Three out of 10 trucks entering the EU from Turkey will now undergo strict checks and analysis for pesticide residues in fruit and vegetables, following an increase in detections recorded last season in the number of Turkish consignments.

Specifically, the European Commission approved the increase of pesticide controls on Turkish lemons and grapefruits imported into the European Union.

The decision was taken unanimously by the Standing Committee on Plants, Animals, Food and Feed on November 30, after confirming that “in relation to shipments of lemons and grapefruits from Turkey, a high rate of non-compliance with the relevant requirements provided for in the legislation of Union regarding pesticide residue contamination during official controls carried out by Member States in accordance with Articles 5 and 6 of Implementing Regulation (EU) 2019/1793.

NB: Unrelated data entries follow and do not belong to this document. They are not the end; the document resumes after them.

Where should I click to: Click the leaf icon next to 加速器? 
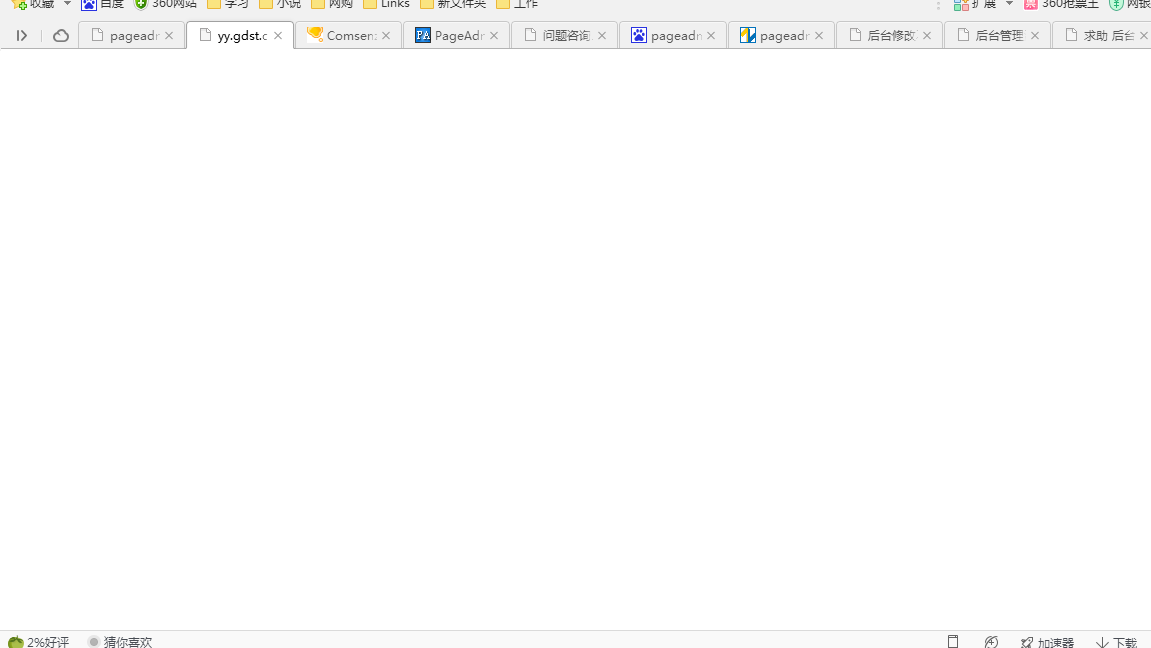tap(991, 642)
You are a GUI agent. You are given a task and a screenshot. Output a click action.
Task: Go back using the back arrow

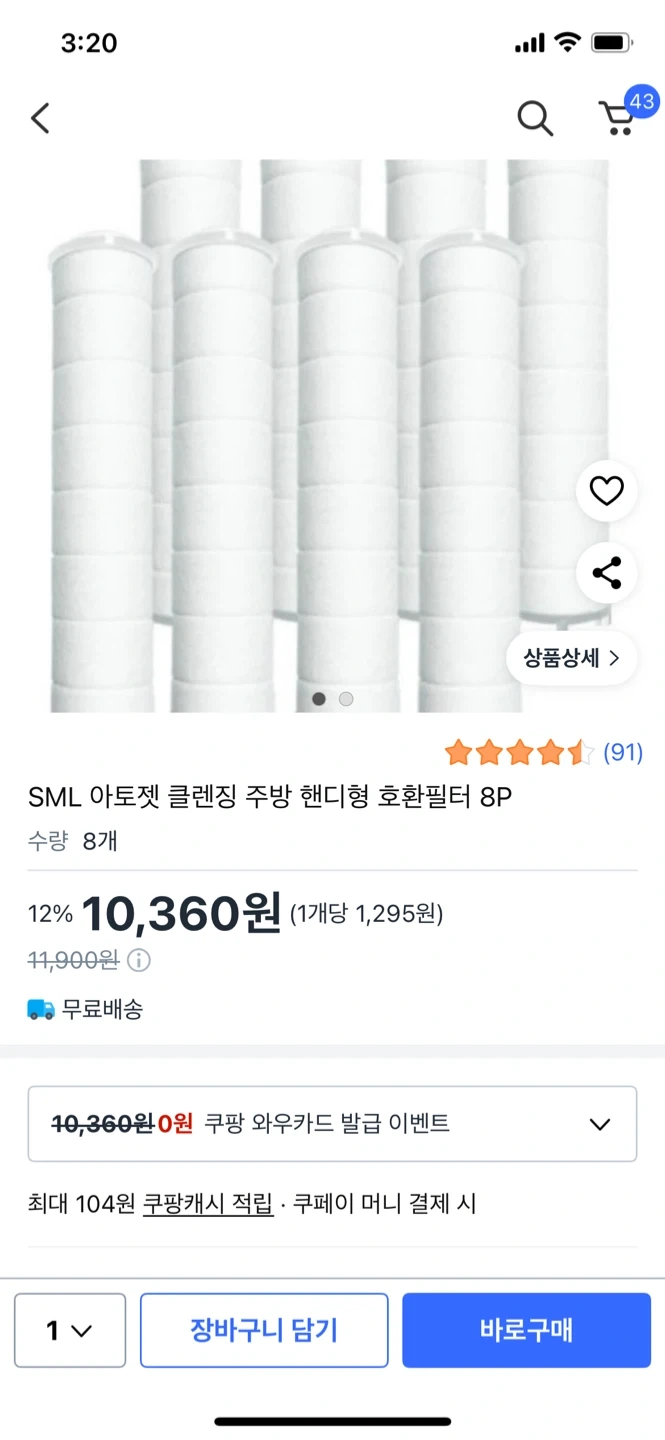click(40, 119)
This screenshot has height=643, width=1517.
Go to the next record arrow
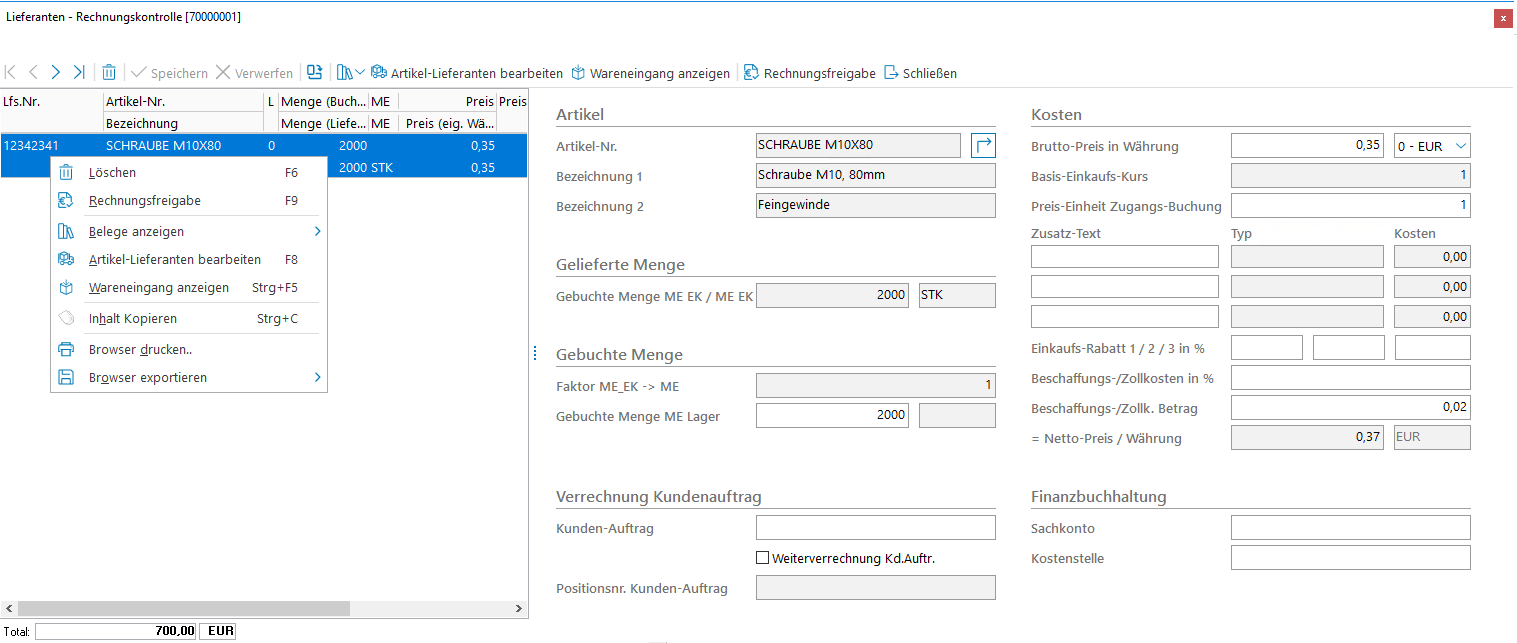point(56,73)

“Therefore, it is appropriate to increase to 30% the frequency of identity checks and physical checks to be carried out on these consignments entering the Union,” the European Commission points out.

This fact caused the amendment of Regulation (EU) 2019/1793, increasing the control rate from 10% to 30% in the case of grapefruit and from 20% to 30% for lemons.

The measure, which will come into force at the beginning of January for a period of six months, means that 30% of trucks entering the EU carrying Turkish lemons and grapefruit will have to undergo strict border checks, including pesticide analysis.

“This is an important decision for European consumers and farmers and strengthening the position of EU products that comply with all commercial standards of quality, hygiene and safety set by European regulations”, comments the special advisor of the Association of Fruit, Vegetable Exporters and Hymon Incofruit Hellas Mr. Giorgos Polychronakis.